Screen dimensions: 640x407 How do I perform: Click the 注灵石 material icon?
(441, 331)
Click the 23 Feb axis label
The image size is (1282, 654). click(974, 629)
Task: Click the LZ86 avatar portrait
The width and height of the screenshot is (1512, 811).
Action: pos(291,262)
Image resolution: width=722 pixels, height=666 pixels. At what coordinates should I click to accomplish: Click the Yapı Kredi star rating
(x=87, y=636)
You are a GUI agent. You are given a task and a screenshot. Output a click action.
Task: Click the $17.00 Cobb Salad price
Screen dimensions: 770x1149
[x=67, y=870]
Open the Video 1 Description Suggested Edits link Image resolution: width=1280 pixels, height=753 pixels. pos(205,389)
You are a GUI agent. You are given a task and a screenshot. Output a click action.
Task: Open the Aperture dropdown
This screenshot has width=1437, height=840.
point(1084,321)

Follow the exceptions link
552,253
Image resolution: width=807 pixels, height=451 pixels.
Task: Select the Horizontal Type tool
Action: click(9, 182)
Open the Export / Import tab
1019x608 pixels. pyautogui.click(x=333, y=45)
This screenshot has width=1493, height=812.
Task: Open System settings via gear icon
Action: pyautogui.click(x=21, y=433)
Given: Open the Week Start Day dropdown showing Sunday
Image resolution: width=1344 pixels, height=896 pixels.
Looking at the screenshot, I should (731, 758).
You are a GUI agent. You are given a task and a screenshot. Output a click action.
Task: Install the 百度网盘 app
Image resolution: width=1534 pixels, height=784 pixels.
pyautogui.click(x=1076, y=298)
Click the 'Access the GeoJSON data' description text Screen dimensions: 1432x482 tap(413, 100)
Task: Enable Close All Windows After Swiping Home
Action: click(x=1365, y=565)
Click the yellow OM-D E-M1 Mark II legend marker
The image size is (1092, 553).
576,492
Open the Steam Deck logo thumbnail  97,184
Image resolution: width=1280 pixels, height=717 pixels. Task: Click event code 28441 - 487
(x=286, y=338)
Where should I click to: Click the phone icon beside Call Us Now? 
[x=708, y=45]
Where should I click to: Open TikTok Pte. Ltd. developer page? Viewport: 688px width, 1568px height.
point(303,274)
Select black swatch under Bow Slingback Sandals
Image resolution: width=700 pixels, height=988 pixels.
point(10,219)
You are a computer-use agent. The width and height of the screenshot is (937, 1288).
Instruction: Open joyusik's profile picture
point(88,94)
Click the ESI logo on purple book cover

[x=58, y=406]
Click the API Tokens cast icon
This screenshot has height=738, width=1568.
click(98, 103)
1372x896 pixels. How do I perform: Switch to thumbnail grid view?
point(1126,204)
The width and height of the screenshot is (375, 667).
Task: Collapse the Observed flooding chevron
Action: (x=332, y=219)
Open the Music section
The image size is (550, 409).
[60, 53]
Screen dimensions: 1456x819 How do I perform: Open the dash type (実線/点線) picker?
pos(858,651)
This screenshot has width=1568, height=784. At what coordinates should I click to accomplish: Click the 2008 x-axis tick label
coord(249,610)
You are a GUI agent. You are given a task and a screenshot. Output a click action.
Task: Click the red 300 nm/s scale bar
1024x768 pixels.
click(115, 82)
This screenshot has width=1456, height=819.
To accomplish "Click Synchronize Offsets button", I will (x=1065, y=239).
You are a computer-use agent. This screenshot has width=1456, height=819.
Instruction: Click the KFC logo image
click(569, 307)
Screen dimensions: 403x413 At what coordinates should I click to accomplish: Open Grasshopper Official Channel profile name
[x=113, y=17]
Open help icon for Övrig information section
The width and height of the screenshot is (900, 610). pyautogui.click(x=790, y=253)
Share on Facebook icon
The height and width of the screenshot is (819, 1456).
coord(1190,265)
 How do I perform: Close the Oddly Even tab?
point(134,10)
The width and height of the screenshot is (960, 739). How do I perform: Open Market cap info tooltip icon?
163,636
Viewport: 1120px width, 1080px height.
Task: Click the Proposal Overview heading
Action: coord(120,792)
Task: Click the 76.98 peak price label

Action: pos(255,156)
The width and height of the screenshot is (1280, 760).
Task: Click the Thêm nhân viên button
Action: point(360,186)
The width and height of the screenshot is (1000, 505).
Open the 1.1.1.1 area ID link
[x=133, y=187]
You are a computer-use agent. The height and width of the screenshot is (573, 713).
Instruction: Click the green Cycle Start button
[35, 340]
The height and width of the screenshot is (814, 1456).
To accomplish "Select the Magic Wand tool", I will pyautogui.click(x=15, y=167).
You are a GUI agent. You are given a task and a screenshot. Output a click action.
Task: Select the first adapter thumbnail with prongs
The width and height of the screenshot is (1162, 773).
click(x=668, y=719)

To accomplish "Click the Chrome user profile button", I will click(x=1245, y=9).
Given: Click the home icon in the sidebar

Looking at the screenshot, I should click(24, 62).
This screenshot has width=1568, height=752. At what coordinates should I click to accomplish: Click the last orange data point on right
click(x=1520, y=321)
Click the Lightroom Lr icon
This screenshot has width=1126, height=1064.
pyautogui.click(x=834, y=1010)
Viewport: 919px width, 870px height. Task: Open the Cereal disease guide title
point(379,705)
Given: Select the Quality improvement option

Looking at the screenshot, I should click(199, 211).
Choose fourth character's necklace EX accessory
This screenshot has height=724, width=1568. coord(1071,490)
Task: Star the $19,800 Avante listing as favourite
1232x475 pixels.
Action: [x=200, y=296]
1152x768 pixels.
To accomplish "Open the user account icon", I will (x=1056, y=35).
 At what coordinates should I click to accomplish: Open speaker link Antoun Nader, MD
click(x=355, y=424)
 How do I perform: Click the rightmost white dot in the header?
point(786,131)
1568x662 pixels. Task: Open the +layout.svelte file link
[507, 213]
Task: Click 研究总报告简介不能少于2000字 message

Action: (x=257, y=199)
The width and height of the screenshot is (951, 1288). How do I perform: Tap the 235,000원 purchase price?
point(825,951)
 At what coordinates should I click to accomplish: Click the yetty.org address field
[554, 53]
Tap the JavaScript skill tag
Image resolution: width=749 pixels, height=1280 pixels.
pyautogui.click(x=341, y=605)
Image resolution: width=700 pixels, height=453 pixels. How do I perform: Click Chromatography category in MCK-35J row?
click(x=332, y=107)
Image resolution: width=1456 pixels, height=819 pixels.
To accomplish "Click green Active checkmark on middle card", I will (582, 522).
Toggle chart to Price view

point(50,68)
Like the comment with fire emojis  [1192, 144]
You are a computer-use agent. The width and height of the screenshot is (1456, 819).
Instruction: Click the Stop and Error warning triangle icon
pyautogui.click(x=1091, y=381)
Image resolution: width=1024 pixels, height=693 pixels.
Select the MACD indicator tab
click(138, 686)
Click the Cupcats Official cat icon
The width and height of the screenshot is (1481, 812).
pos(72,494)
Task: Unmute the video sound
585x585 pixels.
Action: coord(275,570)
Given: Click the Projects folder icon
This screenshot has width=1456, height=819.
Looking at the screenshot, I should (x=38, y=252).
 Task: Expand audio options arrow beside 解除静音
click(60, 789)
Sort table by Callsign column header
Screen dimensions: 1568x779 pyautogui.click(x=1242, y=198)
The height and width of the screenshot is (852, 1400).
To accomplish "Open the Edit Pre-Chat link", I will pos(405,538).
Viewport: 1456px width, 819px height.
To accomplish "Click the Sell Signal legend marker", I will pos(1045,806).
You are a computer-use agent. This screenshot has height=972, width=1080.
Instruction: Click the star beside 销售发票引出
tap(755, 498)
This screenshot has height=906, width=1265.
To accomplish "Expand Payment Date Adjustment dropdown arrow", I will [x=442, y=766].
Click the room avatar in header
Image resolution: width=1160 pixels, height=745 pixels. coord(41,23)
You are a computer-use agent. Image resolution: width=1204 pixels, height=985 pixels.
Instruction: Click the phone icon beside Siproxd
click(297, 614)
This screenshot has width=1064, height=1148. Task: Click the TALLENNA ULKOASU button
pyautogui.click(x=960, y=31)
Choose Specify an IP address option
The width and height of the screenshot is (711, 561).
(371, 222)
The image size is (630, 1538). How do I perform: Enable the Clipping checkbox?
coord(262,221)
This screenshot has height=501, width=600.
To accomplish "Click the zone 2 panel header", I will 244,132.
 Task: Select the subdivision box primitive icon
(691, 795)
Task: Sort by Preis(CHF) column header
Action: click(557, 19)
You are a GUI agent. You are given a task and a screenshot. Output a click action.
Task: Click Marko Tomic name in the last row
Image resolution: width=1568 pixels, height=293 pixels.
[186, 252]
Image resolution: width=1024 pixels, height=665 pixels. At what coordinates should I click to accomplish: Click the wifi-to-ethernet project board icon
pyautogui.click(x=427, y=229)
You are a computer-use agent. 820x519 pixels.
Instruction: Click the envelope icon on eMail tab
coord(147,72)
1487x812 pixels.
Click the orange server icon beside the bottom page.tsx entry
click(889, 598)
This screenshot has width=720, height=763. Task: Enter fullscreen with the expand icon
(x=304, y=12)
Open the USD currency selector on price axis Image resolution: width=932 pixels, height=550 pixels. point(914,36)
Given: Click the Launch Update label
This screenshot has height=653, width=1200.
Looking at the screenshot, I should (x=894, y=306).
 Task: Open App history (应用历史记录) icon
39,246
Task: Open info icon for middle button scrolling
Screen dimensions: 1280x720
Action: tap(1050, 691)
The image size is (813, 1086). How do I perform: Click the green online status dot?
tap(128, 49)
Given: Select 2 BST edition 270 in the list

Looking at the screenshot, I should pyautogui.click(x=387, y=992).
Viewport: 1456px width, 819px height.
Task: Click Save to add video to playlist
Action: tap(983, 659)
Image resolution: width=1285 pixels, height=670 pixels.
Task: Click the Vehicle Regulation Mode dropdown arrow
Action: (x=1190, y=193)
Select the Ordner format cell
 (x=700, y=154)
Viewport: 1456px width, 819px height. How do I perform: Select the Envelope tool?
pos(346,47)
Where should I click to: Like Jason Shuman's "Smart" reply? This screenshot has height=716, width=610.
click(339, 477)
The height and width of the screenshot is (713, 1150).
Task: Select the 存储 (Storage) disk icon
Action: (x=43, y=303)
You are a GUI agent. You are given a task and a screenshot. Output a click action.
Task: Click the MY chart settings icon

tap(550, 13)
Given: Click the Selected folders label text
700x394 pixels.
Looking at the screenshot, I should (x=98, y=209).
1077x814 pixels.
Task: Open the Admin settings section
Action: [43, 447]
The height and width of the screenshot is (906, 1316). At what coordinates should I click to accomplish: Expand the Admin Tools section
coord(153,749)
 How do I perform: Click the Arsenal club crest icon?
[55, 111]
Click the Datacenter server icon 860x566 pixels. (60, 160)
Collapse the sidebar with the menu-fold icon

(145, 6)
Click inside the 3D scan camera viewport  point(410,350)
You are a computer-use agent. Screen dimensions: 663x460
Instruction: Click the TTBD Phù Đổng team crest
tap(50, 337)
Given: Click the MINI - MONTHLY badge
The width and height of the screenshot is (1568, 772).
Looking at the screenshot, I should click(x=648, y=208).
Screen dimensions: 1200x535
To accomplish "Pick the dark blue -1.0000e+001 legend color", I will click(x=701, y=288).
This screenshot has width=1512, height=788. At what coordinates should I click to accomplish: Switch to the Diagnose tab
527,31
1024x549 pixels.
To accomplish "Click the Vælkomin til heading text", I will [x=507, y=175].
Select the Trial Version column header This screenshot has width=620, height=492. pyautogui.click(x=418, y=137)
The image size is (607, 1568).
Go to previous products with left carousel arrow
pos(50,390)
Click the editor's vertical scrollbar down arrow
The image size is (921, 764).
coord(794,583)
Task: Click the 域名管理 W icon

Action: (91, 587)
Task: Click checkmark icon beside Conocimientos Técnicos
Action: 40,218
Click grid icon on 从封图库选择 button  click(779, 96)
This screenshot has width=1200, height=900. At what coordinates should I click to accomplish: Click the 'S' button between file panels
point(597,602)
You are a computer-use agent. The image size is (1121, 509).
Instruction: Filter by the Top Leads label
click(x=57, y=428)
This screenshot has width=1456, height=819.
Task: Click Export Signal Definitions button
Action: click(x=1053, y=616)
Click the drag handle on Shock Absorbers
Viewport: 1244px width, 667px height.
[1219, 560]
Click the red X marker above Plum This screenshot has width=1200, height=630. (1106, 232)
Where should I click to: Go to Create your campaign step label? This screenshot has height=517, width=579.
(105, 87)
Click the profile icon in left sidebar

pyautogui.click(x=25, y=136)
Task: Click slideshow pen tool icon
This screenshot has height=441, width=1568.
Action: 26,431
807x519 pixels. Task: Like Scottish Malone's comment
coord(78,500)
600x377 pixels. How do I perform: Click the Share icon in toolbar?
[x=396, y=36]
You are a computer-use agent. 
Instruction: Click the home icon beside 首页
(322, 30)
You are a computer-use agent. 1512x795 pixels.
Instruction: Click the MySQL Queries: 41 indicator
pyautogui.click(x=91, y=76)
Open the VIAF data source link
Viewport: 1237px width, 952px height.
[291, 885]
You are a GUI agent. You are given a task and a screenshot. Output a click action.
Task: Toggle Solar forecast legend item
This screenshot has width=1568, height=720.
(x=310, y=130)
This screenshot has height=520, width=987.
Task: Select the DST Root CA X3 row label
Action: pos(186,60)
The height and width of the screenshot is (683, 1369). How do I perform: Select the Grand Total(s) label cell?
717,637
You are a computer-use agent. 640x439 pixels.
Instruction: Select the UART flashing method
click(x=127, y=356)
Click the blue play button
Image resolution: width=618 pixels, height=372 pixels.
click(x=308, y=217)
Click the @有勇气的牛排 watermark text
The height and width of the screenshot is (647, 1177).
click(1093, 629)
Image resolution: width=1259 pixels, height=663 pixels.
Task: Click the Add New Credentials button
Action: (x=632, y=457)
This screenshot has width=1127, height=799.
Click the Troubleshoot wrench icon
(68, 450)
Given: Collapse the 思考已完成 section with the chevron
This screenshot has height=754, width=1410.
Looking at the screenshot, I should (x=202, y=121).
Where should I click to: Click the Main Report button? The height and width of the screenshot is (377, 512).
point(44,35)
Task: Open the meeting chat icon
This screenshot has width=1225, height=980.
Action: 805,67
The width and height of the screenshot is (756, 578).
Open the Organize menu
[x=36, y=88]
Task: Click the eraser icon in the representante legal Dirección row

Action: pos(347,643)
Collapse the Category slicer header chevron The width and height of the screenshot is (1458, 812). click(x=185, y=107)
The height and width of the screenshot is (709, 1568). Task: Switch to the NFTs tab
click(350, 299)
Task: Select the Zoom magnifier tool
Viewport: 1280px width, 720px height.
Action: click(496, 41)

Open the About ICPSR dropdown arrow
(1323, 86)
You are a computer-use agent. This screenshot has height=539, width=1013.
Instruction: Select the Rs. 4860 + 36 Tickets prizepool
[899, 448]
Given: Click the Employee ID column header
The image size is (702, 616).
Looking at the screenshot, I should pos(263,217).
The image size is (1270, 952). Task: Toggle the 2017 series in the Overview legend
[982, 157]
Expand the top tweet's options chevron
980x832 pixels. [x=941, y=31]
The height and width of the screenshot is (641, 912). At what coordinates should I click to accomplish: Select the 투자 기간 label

● **WHAT THE TASK ASKS**
Lay out the lines as a JSON list of strings, one string per line and no blank lines, starting at the line containing "Open the About ICPSR dropdown arrow" and ending at the line containing "980x832 pixels. [x=941, y=31]", both included.

● **ANSWER TO THE EXERCISE**
[
  "Open the About ICPSR dropdown arrow",
  "(1323, 86)",
  "You are a computer-use agent. This screenshot has height=539, width=1013.",
  "Instruction: Select the Rs. 4860 + 36 Tickets prizepool",
  "[899, 448]",
  "Given: Click the Employee ID column header",
  "The image size is (702, 616).",
  "Looking at the screenshot, I should pos(263,217).",
  "The image size is (1270, 952). Task: Toggle the 2017 series in the Overview legend",
  "[982, 157]",
  "Expand the top tweet's options chevron",
  "980x832 pixels. [x=941, y=31]"
]